Untuk itu pemahaman tentang kekudusan menjadi sangat penting untuk dipahami secara benar. Kata ‘kekudusan’ berakar dari kata ‘kudus’, di dalam Kamus Besar Bahasa Indonesia (KBBI) diterjemahkan suci dan murni. Kata ini dalam Bahasa Yunani menggunakan kata αγιος (hagios) dari yang berarti ‘suci’ atau ‘milik Tuhan sendiri’, dapat menjadi ciri suatu makhluk (orang atau benda).

Konsep dasar Kekudusan terdapat dalam kata “pemisahan”. Dalam kata Ibrani disebut שׁשׁ ק qadosh yang berarti ‘terpisah’ ‘ditentukan garis-garis batas’ atau ‘ditarik dari pemakaian umum yang biasa.’ Kata ini berasal dari kata kerja qadash yang artinya ‘memutuskan’ atau ‘memisahkan.’ Kekudusan berarti hidup yang dipisahkan, dikhususkan, terpotong dari dunia dan dikhususkan bagi Tuhan agar Tuhan dapat menggunakannya.

Bruce H, Wilkinson menjabarkan.

Pertama, kekudusan dapat berlangsung dalam pikiran orang percaya (kekudusan mental).

Kedua, kekudusan harus sekaligus “dari” dan “untuk”, maksudnya kekudusan menuntut pemisahan dari suatu hal dan pemisahan untuk suatu hal lain yang berbeda. Kekudusan Alkitabiah harus memiliki “perhentian” yang dilanjutkan dengan “permulaan”.

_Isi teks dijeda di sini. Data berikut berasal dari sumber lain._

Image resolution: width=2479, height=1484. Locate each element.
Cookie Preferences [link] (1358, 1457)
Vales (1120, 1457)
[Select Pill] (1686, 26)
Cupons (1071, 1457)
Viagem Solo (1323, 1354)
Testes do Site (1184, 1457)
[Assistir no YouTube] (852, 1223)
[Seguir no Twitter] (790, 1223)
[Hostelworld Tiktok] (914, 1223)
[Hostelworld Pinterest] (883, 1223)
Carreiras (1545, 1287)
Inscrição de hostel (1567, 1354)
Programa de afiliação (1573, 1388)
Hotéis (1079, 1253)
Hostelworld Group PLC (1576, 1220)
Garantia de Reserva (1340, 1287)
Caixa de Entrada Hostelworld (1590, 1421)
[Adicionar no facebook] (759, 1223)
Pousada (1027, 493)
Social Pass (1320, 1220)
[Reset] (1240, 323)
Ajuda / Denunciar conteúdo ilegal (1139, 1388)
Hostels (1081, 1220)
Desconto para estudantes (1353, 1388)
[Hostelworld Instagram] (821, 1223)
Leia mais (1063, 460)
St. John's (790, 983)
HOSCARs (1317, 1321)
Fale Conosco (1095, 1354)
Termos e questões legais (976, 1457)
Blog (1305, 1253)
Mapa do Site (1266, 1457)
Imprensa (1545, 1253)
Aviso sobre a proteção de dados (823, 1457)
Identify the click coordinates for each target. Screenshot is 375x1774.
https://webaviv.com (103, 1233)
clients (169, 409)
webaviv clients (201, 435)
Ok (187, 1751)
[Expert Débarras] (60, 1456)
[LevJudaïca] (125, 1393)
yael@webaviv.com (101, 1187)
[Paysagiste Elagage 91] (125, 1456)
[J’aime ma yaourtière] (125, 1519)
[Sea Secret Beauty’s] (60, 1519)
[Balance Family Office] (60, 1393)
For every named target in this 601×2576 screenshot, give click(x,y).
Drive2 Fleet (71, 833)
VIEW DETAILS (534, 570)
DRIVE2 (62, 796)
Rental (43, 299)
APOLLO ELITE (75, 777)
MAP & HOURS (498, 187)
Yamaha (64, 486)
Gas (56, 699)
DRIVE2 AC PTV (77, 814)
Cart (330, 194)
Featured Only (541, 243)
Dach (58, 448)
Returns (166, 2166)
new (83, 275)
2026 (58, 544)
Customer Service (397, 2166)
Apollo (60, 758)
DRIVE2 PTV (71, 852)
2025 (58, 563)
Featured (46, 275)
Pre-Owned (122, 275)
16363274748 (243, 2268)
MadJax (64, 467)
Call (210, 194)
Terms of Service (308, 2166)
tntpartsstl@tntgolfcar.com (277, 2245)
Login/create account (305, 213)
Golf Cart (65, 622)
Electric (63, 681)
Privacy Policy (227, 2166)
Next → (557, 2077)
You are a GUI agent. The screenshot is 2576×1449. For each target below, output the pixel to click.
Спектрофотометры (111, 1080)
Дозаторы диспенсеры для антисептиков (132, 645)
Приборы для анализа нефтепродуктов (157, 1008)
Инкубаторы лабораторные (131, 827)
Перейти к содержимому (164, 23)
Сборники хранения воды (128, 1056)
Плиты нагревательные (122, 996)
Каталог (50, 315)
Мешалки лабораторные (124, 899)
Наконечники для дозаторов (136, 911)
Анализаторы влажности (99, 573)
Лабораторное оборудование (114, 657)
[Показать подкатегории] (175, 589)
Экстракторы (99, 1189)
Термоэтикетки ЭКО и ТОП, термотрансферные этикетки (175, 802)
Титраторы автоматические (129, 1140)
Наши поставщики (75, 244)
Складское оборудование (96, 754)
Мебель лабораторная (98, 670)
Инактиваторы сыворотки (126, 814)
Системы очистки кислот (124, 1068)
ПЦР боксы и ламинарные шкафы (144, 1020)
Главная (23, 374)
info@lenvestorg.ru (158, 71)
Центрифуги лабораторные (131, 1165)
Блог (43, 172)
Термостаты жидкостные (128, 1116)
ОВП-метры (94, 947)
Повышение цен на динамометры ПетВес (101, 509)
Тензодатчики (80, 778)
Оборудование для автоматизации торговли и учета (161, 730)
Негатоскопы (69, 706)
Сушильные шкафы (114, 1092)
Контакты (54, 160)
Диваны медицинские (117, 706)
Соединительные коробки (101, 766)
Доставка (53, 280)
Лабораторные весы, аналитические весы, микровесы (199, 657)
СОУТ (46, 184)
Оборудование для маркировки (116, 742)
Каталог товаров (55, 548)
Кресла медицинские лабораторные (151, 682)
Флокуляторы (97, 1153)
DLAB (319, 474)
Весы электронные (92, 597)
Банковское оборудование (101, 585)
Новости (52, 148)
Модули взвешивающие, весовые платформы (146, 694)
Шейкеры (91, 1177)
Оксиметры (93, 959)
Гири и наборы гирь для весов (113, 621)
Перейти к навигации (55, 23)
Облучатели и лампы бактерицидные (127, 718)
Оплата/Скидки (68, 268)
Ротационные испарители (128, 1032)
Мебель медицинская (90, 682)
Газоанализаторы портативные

Kekudusan memiliki standar, Bruce H, Wilkinson menuliskan ada 4 standar kekudusan. 1) kekudusan menuntut pemisahan dari yang “sekuler” kepada yang “sakral”; 2) kekudusan Ilahi ditentukan oleh Tuhan dan Pewahyuan-Nya; 3) Kekudusan buatan manusia adalah kekudusan yang tidak berharga; 4) kekudusan lahiriah tanpa kekudusan batiniah bukan kekudusan yang Alkitabiah. Bruce H, Wilkinson juga menemukan ada empat kala waktu (tense) kekudusan; Kekudusan diuraikan dalam kala waktu lampau, sekarang, kelak, dan kala waktu kekekalan.

Kekudusan merupakan sifat yang paling utama dari antara sifat-sifat Tuhan. Jika kekudusan adalah suatu sifat, maka hal ini tentunya akan tampak dalam perilaku sehari-hari, maka orang percaya yang hidup dalam kekudusan etika perilakunya akan selaras dengan kekudusan yang ia hidupi. Etika berperilaku orang percaya termasuk dalam Etika Kristen.

Etika Kristen berkaitan dengan apa yang seharusnya dilakukan, bukan dengan apa yang sebenarnya terjadi. Etika Kristen itu deontologis karena adanya kewajiban dan keharusan atau prinsip-prinsip berdasarkan Firman Tuhan untuk mengambil tindakan tertentu.

Etika berperilaku kudus disinggung di dalam surat 1 Petrus 1:13-25 yang mana patokan orang percaya untuk berperilaku adalah atas dasar standar kekudusan Tuhan. 

Dalam perikop 1 Petrus 1:13-25, ditemukan empat dimensi kekudusan antara lain: 

1) Alasan kekudusan, orang percaya kudus karena, kekudusan Tuhan; karya penebusan Kristus; bentuk ketaatan pada kebenaran; telah dilahirkan kembali. 

2) Ruang kekudusan terjadi di akal budi; pengharapan, dan seluruh hidup. 

3) Cara mencapai kekudusan adalah dengan hidup dalam ketaatan; hidup tidak menuruti hawa nafsu; hidup takut akan Tuhan; taat pada kebenaran; sungguh-sungguh saling mengasihi. 
4) Manfaat kekudusan, menikmati kasih karunia Tuhan; menjadi serupa dengan Kristus; mampu mengamalkan kasih persaudaraan, dan jaminan hidup kekal.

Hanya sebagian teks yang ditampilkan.